If you have sought treatment for back or neck pain, your physio has probably discussed the implications of prolonged sitting at a desk.
As well as the stress on the structures of your spine that we as physios refer to, read the article below that refers to other health risks of too much sitting….
Why sitting less could be good for your health
It seems that every week a new article appears alerting us to the health risks of too much sitting. Some have referred to sitting as being the ‘new smoking of our generation’. Most recently, while spruiking the virtues of the recently released Apple Watch, Apple CEO Tim Cook controversially referred to sitting as the ‘new cancer’ – but quite simply, the real problem is that too much sitting is contributing to many of the chronic health conditions that affect large numbers of Australians.
So what is the evidence linking sitting to health risks?
Reviews of the literature have found evidence for increased risk of premature mortality (early than expected death), type 2 diabetes, some cancers and heart disease amongst those with high levels of sitting (1, 2). Importantly, regular moderate-vigorous physical activity (ie: meeting the minimal recommendation of 30 minutes per day) may not be enough to counter the adverse effects of too much sitting (2).
Compared with standing or moving around, sitting leads to a reduction in muscle contraction and blood flow, particularly in the lower limbs. This is thought to reduce the body’s ability to effectively regulate sugars and fats in the bloodstream, which is considered to be a possible mechanism behind some of the negative health effects observed. Long periods of prolonged sitting appear to be particularly detrimental for these metabolic processes.
Taking regular breaks from prolonged sitting throughout the day may be a simple, but important way to reduce this risk. Research from Baker IDI Heart and Diabetes Institute has shown that breaking up sitting every 20-30 minutes with 2 minutes of light walking leads to beneficial reductions in blood glucose levels, compared with uninterrupted sitting (3). Sitting breaks may also lead to reduced fatigue, greater concentration and fewer musculoskeletal problems (4), which is particularly relevant to the workplace environment.
What can we do about it?
We know that changes in the way we live – greater dependency on technology, long commutes and other social and environmental changes – have led to us spending more time sedentary, and less time in incidental activity (moving around). For those with desk-based jobs, it can be quite easy to spend the majority of waking hours sitting down.

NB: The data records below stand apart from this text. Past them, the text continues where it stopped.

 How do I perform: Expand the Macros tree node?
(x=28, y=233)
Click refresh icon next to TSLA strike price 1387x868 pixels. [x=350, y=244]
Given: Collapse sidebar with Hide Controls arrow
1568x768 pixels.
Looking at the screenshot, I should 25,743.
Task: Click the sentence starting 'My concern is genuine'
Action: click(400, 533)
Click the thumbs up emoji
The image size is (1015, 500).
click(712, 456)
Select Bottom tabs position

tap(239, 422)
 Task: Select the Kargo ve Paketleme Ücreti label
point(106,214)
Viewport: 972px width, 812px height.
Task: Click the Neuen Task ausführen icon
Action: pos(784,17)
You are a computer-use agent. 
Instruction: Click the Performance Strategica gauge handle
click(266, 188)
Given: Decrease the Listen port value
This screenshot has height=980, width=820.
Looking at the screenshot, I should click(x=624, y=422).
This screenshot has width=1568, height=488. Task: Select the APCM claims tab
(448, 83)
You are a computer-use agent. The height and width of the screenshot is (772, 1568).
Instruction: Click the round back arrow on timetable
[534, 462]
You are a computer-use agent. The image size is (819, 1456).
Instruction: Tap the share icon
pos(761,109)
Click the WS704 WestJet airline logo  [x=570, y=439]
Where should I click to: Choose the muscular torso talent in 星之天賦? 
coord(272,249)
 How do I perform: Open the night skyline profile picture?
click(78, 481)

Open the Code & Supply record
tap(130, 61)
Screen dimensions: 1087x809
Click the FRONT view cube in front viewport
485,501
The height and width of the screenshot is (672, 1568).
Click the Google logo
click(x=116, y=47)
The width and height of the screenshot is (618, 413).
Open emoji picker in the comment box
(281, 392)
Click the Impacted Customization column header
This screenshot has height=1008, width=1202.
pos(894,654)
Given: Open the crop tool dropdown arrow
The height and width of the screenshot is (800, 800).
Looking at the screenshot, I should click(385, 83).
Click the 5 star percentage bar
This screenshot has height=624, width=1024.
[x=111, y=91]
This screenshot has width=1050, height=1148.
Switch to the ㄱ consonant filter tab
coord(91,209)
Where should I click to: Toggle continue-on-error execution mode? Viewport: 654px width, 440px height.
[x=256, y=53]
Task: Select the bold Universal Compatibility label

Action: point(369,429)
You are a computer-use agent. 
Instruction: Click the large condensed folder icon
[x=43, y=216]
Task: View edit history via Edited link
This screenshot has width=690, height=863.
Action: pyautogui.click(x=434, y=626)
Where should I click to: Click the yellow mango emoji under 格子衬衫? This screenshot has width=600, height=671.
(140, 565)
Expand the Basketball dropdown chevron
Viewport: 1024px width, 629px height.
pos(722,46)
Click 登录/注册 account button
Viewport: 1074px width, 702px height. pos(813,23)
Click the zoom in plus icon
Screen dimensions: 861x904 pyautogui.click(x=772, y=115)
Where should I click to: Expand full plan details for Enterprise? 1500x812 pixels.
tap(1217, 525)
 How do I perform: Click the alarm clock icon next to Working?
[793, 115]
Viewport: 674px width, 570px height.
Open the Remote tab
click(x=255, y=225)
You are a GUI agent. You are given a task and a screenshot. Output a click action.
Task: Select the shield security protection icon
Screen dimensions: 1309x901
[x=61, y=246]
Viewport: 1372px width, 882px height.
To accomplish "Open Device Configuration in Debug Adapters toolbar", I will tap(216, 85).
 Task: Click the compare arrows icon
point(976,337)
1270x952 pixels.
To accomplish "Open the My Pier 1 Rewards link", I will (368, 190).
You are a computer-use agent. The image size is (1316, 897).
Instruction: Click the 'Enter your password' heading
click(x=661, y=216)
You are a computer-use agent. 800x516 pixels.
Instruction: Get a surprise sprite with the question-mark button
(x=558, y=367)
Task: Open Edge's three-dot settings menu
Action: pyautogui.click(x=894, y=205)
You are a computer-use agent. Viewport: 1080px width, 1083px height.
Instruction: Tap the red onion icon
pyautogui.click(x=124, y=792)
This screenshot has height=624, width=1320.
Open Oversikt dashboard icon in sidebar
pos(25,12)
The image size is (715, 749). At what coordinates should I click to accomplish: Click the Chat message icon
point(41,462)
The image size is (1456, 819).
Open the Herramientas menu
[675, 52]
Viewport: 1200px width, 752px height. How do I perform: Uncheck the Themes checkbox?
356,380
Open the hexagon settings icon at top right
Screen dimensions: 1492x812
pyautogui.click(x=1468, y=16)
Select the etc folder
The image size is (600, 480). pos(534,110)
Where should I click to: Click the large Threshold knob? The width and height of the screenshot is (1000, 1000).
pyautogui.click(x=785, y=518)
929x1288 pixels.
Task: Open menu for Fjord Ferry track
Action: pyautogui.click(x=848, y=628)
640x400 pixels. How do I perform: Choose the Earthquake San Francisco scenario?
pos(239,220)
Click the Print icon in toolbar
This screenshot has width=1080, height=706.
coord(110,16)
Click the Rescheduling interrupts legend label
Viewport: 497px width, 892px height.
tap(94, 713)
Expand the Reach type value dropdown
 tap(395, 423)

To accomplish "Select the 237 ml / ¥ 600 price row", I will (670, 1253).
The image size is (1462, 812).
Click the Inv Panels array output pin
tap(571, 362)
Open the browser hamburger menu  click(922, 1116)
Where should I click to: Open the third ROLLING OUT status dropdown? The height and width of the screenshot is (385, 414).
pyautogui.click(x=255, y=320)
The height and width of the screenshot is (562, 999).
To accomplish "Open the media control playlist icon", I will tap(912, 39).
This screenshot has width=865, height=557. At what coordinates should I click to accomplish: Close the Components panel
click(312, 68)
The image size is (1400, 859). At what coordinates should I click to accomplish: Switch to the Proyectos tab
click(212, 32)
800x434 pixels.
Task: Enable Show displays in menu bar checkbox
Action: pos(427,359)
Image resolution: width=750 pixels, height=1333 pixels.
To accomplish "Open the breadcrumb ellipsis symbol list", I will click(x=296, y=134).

Having greater awareness of the amount of time spent sitting is an important first step to reducing sedentary behaviour. Try to estimate how much time you spent sitting on a typical day in the past week. It may surprise you!
The good news is that there are many low or no cost strategies to reduce sitting time in the workplace or the home. This includes taking the stairs rather than the lift; walking to a co-worker rather than emailing them, or getting off the chair and standing more in meetings. An increasing number of organisations are now recognising the health and wellbeing benefits to providing environments that support active movement throughout the day.
It is important to remember that not all sitting is bad; the key is to break up sitting as much as possible. Sit less, stand up and move more – your body will thank you!
Professor David Dunstan, Head, Physical Activity Laboratory, Baker IDI Heart and Diabetes Institute
Ms Nyssa Hadgraft, PhD student, Physical Activity Laboratory, Baker IDI Heart and Diabetes Institute
1. Biswas A, Oh PI, Faulkner GE, et al. Sedentary time and its association with risk for disease incidence, mortality, and hospitalization in adults: A systematic review and meta-analysis. Ann Intern Med. 2015; 162(2):123-32.
2. Dunstan DW, Howard B, Healy GN, et al. Too much sitting – A health hazard. Diabetes Res Clin Pract. 2012; 97(3):368-76.
3. Dunstan DW, Kingwell BA, Larsen R, et al. Breaking up prolonged sitting reduces postprandial glucose and insulin responses. Diabetes Care. 2012; 35(5):976-83.
4. Thorp AA, Kingwell BA, Owen N, et al. Breaking up workplace sitting time with intermittent standing bouts improves fatigue and musculoskeletal discomfort in overweight/obese office workers. Occupational and environmental medicine. 2014;71(11):765-71.